Data records:
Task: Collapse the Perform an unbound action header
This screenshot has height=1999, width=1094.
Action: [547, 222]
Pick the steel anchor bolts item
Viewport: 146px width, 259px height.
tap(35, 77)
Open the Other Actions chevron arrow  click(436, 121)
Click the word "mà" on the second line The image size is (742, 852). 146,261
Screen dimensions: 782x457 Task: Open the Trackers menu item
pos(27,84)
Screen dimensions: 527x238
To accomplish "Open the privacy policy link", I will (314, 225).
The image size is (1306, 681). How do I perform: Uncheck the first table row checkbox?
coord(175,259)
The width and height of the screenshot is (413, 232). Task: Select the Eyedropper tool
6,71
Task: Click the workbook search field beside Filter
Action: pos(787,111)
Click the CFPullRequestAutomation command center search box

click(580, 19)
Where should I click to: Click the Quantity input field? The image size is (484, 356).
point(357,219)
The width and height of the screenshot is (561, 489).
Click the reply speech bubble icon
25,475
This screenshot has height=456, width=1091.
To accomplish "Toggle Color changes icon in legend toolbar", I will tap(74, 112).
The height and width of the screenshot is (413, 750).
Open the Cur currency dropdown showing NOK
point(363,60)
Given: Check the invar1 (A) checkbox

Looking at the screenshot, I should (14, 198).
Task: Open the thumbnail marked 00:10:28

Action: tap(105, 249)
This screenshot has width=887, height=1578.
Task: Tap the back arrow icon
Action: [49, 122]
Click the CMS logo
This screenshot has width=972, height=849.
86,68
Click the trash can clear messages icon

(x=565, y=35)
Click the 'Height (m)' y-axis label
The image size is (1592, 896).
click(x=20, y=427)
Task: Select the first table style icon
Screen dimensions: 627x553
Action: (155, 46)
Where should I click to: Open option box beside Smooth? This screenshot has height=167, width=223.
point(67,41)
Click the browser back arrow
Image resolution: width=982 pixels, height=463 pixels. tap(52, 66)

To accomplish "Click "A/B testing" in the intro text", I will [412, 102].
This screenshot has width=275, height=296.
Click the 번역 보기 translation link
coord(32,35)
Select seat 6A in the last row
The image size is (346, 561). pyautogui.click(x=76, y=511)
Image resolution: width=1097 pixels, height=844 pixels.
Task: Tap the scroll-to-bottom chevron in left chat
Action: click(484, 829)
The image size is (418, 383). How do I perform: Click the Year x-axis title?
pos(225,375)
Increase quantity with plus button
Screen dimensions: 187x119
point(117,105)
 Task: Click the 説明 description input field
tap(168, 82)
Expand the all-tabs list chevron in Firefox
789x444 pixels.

### What this task involves
Nothing but the lines from the one holding "Given: Check the invar1 (A) checkbox" through the last line of the data may be output, and each must match exactly.

### Solution to this exercise
Given: Check the invar1 (A) checkbox

Looking at the screenshot, I should (14, 198).
Task: Open the thumbnail marked 00:10:28

Action: tap(105, 249)
This screenshot has width=887, height=1578.
Task: Tap the back arrow icon
Action: [49, 122]
Click the CMS logo
This screenshot has width=972, height=849.
86,68
Click the trash can clear messages icon

(x=565, y=35)
Click the 'Height (m)' y-axis label
The image size is (1592, 896).
click(x=20, y=427)
Task: Select the first table style icon
Screen dimensions: 627x553
Action: (155, 46)
Where should I click to: Open option box beside Smooth? This screenshot has height=167, width=223.
point(67,41)
Click the browser back arrow
Image resolution: width=982 pixels, height=463 pixels. tap(52, 66)

To accomplish "Click "A/B testing" in the intro text", I will [412, 102].
This screenshot has width=275, height=296.
Click the 번역 보기 translation link
coord(32,35)
Select seat 6A in the last row
The image size is (346, 561). pyautogui.click(x=76, y=511)
Image resolution: width=1097 pixels, height=844 pixels.
Task: Tap the scroll-to-bottom chevron in left chat
Action: click(484, 829)
The image size is (418, 383). How do I perform: Click the Year x-axis title?
pos(225,375)
Increase quantity with plus button
Screen dimensions: 187x119
point(117,105)
 Task: Click the 説明 description input field
tap(168, 82)
Expand the all-tabs list chevron in Firefox
789x444 pixels.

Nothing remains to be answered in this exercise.